Last summer, it was conceivable that should he have indicated that he would serve for two to three years, David Davis, the Brexit Secretary, could have emerged as a compromise candidate to replace Mrs May as Prime Minister. He did not make such a move and 12 months later is a less plausible alternative were he to change his mind.

A number of other possibilities, notably Sir Michael Fallon, Damian Green and Amber Rudd, have been compelled to depart from the Cabinet and have been removed from contention as a consequence. Philip Hammond was always an improbable long-shot and has become an even longer one.

Mrs May is strengthened by the fact that the ‘hard Brexit’ fraternity has too many potential candidates (Boris Johnson, Michael Gove, Andrea Leadsom, Dominic Rabb), while the ‘soft Brexit’ lobby has no one left to run. Those in the middle have no figure of sufficient political status or any popularity yet, although in time the likes of Sajid Javid, the Home Secretary, or Damian Hinds, the Education Secretary, could enter the frame. For the moment, no individual or section could be confident of emerging on top if Mrs May were somehow to be forced into resignation. While that remains valid, she will stay.

After the UK exits the EU, the politics of the Brexit process should become considerably easier

While the next few weeks and months until the terms of the Withdrawal Agreement are decided will have many hairy moments for the Prime Minister, once that deal is done, which will either be at the EU Council in October or December, then the politics of the Brexit process should become considerably easier for the Prime Minister, the Cabinet and indeed the country.
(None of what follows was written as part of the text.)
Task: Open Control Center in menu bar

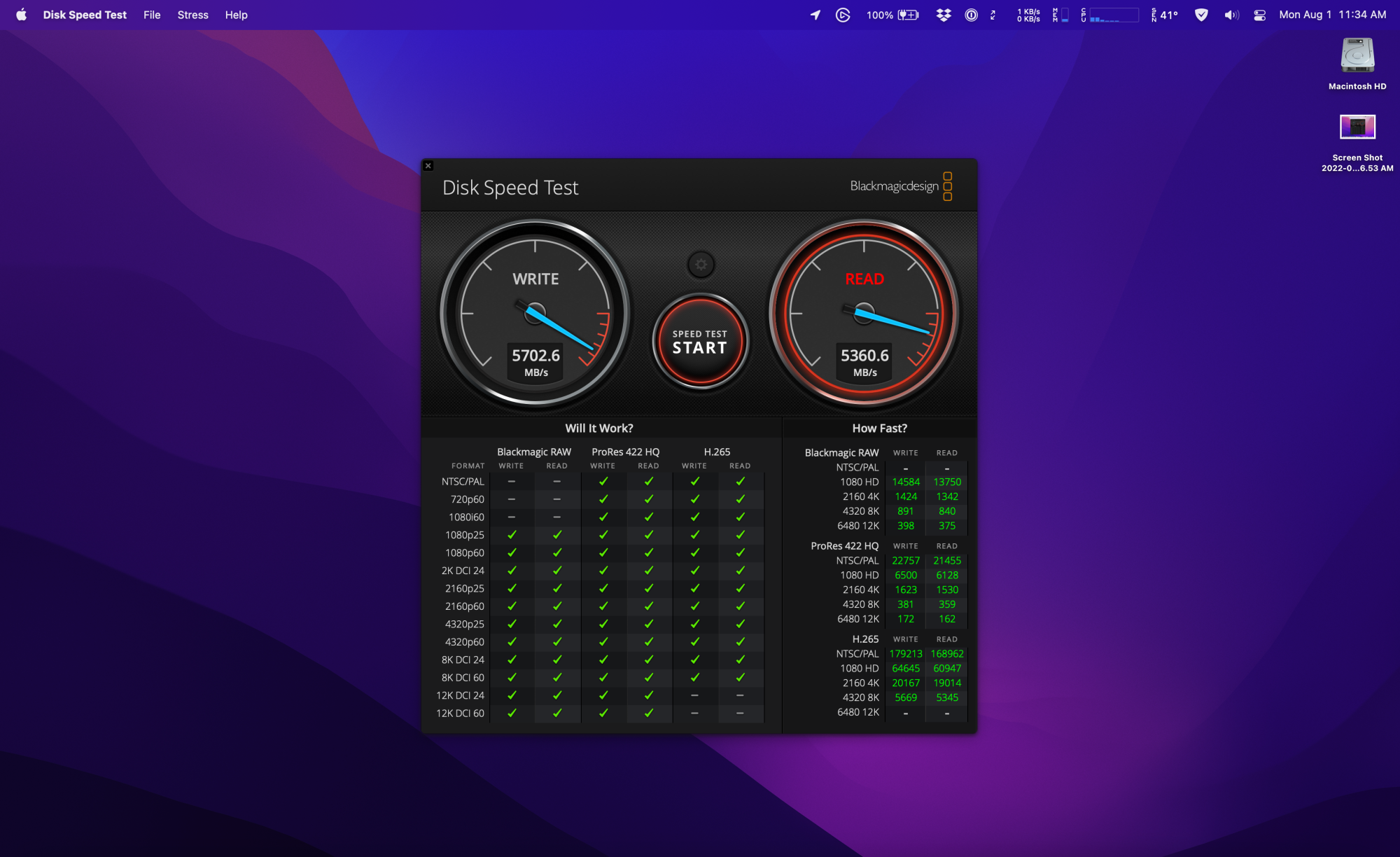Action: tap(1259, 15)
That is because while there is still any remaining doubt about whether the UK might abandon Brexit or hold a second referendum on the actual terms of departure, then there is every logic in the European Commission playing hardball. Once the UK has formally exited the EU on 29 March 2019 that possibility will expire.

By that point too, control over the Brexit process on the EU-27 side will move, perhaps very swiftly, away from Brussels back to the nation states, most of whom have an interest in retaining a cordial future relationship with the United Kingdom. The great prize for Mrs May personally, therefore, is that if she can make it to 29 March 2019 then her chances of remaining as Prime Minister all the way until the very end of the transition period, 31 December 2020, at least should not be underestimated.